What the task requires: Look below for the line holding "Instruction: Select Optimize for C++ output" and the line holding "Click the word EMAIL on the dark button". Repeat those two and everything between, exactly.

Source material:
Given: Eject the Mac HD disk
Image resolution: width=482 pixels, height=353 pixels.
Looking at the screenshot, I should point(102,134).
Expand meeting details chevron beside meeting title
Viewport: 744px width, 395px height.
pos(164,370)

==

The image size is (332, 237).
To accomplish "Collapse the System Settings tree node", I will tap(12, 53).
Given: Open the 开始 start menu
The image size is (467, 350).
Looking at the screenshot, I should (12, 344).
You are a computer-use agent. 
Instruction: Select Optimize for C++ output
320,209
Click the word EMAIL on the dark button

--

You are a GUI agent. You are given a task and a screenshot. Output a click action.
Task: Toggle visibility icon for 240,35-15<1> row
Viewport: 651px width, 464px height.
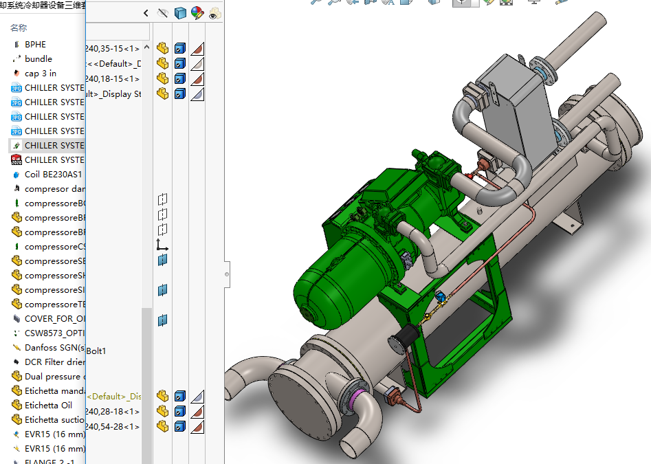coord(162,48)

Your solution:
Instruction: Select Optimize for C++ output
320,209
Click the word EMAIL on the dark button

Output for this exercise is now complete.